Wild rice and quinoa – what a fabulous combination. Looking for healthy alternatives to the usual bread based stuffings? Why not try a rice or quinoa stuffing? Or better still, combine the two.
I find breadcrumb stuffings a bit on the heavy side – particularly when combined with a large meal of roast turkey, vegetables and then dessert. You start to feel a bit like the turkey – completely stuffed.
Solution – stuffing made with quinoa. You can still use the same ingredients such as dried fruit and nuts. The only thing that changes is the cooking method. For added flavour try cooking the rice or quinoa in vegetable or chicken stock then adding plenty of dried fruit and herbs.
Preparation time: 20 minutes
Cooking time: 1 hour 15 minutes
2 tablespoons olive oil
1 large yellow onion, finely chopped
2 stalks celery, chopped
2 medium apples, unpeeled and diced
2 medium cloves garlic, peeled and finely chopped
4 ½ cups chicken broth or stock
2 cups uncooked wild rice blend
1 cup uncooked quinoa, rinsed well
1 cups dried cranberries
1 cup dried dates, chopped
1 cup raw pistachios, chopped
2 tablespoons fresh thyme leaves, chopped
½ cup chopped fresh Italian parsley
How to Make
Heat the oil in a large saucepan over a medium heat. Add the chopped onions and celery and cook, stirring occasionally until they are soft. This will take about 5 minutes. Add the apples and garlic. Whether you peel the apples or leave them unpeeled is a matter of personal preference. I personally think that the skins add a bit of color and crunch to the dish.

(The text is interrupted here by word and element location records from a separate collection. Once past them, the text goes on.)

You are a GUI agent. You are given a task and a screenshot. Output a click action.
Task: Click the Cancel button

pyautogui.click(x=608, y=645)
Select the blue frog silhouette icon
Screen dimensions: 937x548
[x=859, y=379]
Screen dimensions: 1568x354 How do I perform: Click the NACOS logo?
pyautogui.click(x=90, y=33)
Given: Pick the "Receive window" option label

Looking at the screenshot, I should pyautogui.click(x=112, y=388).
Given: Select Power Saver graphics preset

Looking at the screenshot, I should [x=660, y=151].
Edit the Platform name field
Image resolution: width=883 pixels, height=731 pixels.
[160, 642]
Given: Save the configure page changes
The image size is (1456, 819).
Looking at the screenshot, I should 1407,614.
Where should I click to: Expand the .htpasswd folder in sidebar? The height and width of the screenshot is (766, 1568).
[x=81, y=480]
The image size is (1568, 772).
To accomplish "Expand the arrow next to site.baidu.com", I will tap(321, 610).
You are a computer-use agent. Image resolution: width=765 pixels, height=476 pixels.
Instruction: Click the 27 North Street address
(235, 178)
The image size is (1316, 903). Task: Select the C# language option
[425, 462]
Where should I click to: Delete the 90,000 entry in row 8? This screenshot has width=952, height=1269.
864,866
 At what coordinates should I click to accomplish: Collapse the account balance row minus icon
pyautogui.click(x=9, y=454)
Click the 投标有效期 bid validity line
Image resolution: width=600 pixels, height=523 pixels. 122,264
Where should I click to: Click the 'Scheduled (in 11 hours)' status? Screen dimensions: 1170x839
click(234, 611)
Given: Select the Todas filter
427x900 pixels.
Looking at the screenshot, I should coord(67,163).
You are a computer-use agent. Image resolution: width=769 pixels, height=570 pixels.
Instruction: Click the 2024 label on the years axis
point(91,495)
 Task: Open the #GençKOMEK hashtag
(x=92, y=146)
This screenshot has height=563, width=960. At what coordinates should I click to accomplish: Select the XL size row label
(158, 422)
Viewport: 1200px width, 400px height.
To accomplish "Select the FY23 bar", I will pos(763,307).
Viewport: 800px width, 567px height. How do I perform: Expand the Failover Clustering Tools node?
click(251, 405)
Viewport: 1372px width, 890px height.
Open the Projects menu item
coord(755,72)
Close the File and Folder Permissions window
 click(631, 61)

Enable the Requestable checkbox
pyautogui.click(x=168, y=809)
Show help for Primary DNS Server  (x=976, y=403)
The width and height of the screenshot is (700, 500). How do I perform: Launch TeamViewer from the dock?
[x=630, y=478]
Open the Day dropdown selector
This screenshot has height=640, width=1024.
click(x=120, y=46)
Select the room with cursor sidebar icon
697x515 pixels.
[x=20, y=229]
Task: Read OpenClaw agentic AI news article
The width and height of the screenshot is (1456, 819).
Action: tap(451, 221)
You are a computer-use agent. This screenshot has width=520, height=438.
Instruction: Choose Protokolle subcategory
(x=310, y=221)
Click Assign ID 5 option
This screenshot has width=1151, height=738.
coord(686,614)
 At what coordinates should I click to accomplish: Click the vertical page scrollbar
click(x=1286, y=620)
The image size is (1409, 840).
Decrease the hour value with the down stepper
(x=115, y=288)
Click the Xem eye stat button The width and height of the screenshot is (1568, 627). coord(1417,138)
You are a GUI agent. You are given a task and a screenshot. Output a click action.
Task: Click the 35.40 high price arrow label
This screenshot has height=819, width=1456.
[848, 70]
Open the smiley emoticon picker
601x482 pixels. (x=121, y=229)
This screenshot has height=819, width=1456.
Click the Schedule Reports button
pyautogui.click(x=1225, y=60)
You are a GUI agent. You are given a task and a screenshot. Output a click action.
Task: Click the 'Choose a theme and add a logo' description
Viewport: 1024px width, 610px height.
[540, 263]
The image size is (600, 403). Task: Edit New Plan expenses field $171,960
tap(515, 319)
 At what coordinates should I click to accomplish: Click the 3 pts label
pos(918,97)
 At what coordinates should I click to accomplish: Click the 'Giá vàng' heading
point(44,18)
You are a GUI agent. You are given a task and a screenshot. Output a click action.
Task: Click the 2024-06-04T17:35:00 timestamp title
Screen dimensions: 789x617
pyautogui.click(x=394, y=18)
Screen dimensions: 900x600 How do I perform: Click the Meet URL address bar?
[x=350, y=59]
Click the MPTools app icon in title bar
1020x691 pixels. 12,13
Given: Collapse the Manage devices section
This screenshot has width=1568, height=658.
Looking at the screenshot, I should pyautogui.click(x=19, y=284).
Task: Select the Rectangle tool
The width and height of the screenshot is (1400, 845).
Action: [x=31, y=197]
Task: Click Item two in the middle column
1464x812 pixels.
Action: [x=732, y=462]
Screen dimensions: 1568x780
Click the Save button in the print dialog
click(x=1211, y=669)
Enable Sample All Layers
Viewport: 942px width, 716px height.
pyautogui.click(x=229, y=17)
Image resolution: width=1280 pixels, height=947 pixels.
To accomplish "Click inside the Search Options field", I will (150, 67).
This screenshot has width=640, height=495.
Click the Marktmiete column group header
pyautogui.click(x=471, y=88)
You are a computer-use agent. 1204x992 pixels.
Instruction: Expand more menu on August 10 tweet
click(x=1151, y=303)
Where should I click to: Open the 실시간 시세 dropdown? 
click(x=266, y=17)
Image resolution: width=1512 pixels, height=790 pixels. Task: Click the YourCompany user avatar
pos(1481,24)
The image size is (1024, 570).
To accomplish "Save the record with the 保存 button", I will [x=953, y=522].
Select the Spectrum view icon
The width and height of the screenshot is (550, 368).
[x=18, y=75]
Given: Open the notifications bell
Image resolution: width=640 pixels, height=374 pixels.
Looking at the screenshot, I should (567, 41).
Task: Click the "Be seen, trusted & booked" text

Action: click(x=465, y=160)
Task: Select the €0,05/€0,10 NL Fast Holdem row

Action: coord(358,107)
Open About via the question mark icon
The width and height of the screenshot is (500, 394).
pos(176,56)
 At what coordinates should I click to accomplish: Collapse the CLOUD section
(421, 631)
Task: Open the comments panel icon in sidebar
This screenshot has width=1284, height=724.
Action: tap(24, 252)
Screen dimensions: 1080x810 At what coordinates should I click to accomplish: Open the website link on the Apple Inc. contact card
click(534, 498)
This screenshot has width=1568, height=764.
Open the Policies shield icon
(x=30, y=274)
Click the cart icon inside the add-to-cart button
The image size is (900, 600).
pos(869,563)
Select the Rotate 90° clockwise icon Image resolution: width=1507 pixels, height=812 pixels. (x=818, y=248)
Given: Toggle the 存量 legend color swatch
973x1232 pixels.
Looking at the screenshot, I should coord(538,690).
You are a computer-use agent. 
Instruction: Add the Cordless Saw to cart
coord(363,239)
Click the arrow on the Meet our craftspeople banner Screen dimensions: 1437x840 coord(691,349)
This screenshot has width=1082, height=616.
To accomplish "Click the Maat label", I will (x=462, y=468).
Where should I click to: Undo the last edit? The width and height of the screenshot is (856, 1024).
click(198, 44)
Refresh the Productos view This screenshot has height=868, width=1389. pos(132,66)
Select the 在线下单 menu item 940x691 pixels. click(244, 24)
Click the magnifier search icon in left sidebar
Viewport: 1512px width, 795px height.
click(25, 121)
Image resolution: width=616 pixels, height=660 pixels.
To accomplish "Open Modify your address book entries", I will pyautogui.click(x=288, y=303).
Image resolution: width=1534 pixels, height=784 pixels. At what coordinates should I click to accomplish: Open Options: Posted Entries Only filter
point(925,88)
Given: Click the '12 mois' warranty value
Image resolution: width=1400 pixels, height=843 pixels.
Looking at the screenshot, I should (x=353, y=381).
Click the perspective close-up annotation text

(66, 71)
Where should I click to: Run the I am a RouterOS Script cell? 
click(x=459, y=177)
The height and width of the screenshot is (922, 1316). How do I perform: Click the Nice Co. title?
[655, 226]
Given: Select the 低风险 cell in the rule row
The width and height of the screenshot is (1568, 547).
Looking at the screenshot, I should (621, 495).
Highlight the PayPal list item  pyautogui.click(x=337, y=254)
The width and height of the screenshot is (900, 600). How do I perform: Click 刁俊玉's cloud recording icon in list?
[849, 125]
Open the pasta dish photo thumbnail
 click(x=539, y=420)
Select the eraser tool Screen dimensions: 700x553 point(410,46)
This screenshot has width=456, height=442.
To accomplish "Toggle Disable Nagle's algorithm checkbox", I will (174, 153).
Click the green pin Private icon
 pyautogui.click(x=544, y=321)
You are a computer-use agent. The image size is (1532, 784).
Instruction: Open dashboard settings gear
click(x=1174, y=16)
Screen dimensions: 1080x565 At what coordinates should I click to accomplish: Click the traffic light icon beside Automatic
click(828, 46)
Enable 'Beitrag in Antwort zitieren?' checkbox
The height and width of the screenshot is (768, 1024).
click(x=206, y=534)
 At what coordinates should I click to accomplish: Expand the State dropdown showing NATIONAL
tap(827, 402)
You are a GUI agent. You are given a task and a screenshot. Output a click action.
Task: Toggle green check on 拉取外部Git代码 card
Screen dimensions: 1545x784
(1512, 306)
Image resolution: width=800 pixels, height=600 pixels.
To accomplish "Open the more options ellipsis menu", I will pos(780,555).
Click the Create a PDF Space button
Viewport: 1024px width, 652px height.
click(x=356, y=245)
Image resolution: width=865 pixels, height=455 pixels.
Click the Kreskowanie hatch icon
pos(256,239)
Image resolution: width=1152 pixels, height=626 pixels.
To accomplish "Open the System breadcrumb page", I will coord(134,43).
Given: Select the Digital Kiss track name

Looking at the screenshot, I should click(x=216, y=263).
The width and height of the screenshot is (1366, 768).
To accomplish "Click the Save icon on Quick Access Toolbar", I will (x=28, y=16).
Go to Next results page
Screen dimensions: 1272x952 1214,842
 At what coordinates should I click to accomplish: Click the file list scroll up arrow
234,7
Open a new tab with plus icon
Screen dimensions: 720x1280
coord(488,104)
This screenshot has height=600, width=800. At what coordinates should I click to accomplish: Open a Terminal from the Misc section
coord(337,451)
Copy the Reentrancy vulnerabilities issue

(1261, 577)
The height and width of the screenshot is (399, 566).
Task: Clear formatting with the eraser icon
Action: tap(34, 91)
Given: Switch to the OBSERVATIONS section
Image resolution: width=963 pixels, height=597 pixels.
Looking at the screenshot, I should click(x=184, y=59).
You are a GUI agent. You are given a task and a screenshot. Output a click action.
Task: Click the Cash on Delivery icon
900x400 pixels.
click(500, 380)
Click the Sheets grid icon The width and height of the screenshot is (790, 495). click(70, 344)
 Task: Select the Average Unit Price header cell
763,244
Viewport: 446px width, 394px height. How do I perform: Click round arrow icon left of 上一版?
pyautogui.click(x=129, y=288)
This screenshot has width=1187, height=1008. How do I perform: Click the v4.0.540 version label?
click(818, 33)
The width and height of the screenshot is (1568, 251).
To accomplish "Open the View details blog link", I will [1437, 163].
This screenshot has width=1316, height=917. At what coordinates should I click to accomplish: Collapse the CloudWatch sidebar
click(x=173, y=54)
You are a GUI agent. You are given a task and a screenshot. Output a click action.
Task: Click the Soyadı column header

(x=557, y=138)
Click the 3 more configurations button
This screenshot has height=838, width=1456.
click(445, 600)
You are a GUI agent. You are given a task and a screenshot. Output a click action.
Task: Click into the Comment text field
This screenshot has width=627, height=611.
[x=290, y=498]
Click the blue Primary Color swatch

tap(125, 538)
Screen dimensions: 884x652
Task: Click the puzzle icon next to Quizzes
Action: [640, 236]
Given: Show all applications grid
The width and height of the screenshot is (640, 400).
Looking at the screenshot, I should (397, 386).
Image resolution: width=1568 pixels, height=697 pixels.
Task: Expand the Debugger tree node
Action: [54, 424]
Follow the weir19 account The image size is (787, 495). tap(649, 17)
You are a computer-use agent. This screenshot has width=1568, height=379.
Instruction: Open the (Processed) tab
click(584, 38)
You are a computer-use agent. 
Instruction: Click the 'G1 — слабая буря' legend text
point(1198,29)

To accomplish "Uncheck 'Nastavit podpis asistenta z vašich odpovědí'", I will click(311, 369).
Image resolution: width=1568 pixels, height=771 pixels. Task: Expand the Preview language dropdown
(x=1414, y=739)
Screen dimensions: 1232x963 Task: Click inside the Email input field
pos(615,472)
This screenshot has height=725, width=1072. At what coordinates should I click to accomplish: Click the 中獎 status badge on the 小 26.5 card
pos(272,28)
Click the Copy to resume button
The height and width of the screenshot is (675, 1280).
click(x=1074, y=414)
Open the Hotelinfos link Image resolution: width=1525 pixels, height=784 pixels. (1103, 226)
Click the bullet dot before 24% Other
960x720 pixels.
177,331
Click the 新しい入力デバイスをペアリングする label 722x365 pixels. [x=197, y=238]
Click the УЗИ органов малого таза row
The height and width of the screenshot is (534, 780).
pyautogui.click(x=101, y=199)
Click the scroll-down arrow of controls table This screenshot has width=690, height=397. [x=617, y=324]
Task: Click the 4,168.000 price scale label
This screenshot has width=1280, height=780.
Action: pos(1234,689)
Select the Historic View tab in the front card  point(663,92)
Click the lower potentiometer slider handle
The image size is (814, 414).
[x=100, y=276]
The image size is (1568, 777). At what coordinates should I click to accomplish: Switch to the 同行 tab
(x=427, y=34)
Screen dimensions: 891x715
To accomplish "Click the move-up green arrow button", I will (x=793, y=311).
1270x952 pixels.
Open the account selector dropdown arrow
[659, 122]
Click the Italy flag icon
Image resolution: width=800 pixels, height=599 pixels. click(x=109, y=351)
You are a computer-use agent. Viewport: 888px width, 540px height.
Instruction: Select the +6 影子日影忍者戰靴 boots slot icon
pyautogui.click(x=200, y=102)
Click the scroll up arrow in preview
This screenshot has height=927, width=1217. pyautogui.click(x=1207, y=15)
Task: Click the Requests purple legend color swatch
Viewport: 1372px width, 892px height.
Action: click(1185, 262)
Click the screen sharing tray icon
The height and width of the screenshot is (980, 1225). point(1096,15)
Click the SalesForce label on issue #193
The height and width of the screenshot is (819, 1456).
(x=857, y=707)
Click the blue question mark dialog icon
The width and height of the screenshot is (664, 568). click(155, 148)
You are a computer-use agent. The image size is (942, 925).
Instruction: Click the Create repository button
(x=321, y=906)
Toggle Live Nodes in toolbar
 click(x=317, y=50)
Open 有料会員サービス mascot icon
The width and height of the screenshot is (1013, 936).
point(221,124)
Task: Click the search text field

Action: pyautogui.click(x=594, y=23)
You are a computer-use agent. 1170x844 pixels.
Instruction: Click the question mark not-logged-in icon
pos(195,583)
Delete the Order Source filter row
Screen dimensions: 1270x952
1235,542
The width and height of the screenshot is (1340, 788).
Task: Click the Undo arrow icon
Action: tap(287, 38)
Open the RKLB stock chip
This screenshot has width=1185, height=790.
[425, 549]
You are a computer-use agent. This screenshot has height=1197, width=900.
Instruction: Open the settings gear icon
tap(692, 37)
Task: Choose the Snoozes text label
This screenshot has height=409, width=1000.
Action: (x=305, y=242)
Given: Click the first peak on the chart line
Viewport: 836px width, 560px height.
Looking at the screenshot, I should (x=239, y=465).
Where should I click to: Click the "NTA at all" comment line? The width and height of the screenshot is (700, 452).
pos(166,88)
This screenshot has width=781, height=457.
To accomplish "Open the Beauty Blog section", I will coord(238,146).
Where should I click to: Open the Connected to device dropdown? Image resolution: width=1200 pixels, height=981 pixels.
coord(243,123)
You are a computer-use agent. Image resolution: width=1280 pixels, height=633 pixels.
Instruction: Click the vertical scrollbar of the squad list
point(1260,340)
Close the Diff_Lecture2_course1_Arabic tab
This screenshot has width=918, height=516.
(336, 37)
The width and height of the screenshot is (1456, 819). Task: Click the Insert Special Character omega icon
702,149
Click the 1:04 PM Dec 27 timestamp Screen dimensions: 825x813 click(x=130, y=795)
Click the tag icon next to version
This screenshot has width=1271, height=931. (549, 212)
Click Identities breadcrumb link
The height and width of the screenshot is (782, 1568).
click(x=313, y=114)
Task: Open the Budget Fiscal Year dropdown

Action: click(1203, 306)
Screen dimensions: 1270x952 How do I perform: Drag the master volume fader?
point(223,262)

Add the chicken stock and bring to the boil. Add the rice (I used a wild rice blend) and give a stir. Cover the rice, reduce the heat to medium-low and leave to simmer until the rice is tender, about 35 minutes.
Stir in the quinoa, replace the lid and continue cooking for about 15 minutes or until the quinoa is tender. Stir in the cranberries, dates, pistachios, thyme and parsley.
Preheat the oven to 180°C / 350°F. Spray a large casserole dish with non-stick cooking spray. Lightly spoon the rice mixture into a large casserole dish. To keep the mixture light and fluffy don’t squash it down.
Bake for about 25 – 30 minutes or until a golden brown. To serve sprinkle with a little more chopped fresh parsley.
Preparation time: 25 minutes
Cooking time: 20 minutes
4 cups vegetable stock
2 cups quinoa
¼ cup olive oil
1 butternut squash - peeled, seeded, and diced
2 stalks celery
1 bunch green onions, chopped
1 cup diced dried apricots
1 cup dried cranberries
1 cup pecans, chopped
1 cup chopped fresh parsley
2 tablespoons dried mixed herbs
How to Make
Rinse the quinoa in a fine-mesh sieve under cold running water until the water runs clear.
Place the vegetable stock in a large saucepan and bring to the boil. Add the quinoa and reduce the heat to low. Cover the pan and leave to simmer until the quinoa absorbs the liquid. This will take about 12 minutes. (Check your quinoa a few minutes beforehand to make sure it doesn’t burn). Remove from the heat.
Heat the olive oil in a large heavy-based frying pan over medium heat. Add the butternut squash and celery and cook until slightly browned. This will take about 10 minutes.
Stir the quinoa into the vegetables and gently mix through the green onions, apricots, cranberries, pecans, herbs and chopped parsley. Give the mixture a good stir to combine all the ingredients.